*PROBLEM TO WORK ON:* Please repeat, precisely as written, only the lines from the one containing "Given: Click the" through the last line of the records below, pictures omitted.

*EXERCISE MATERIAL:*
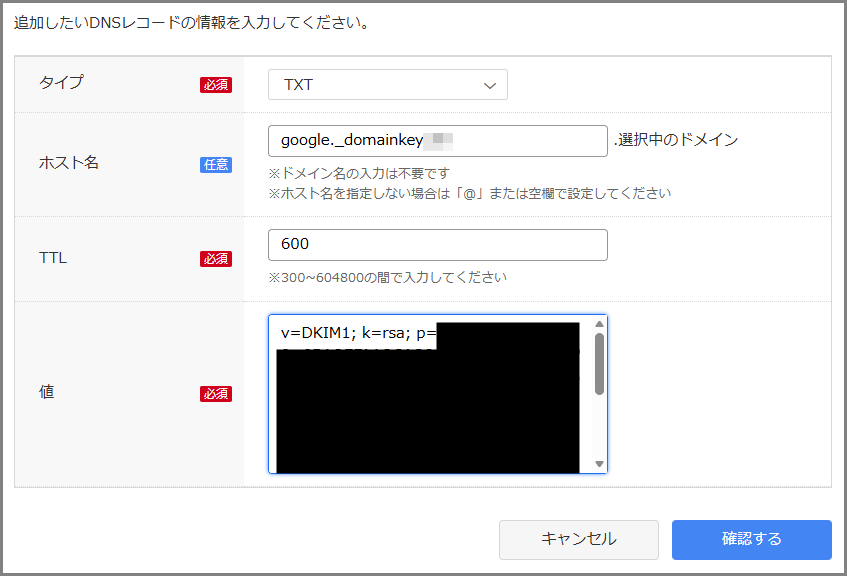The height and width of the screenshot is (576, 847).
Task: Click the TTL row label
Action: pos(53,258)
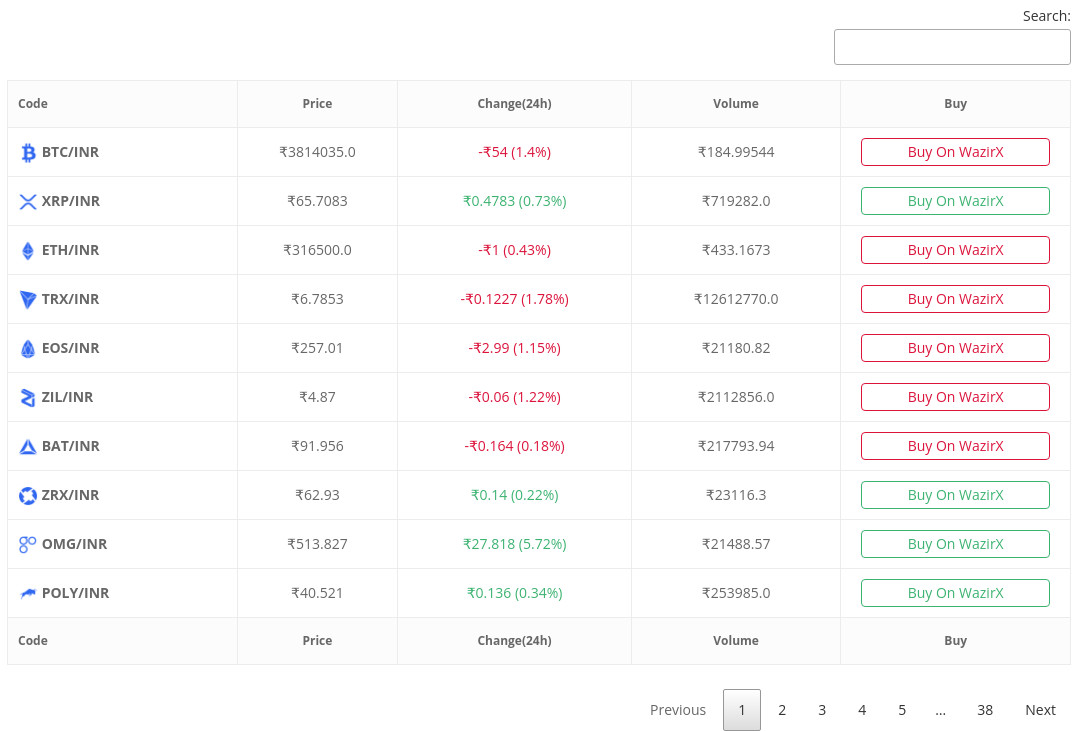
Task: Click the XRP icon next to XRP/INR
Action: click(27, 201)
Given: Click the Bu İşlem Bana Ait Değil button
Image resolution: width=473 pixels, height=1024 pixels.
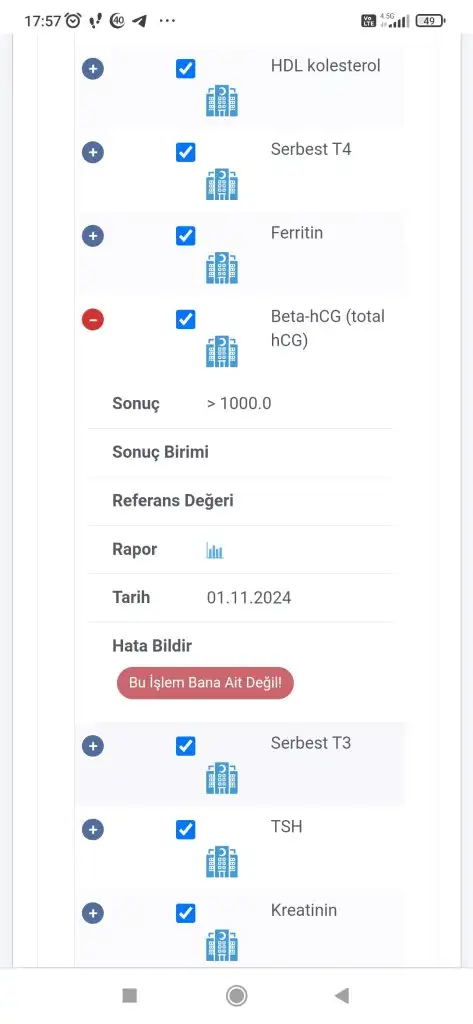Looking at the screenshot, I should [x=205, y=683].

*ANSWER TO THE PROBLEM:*
Given: Click the Bu İşlem Bana Ait Değil button
Image resolution: width=473 pixels, height=1024 pixels.
Looking at the screenshot, I should [x=205, y=683].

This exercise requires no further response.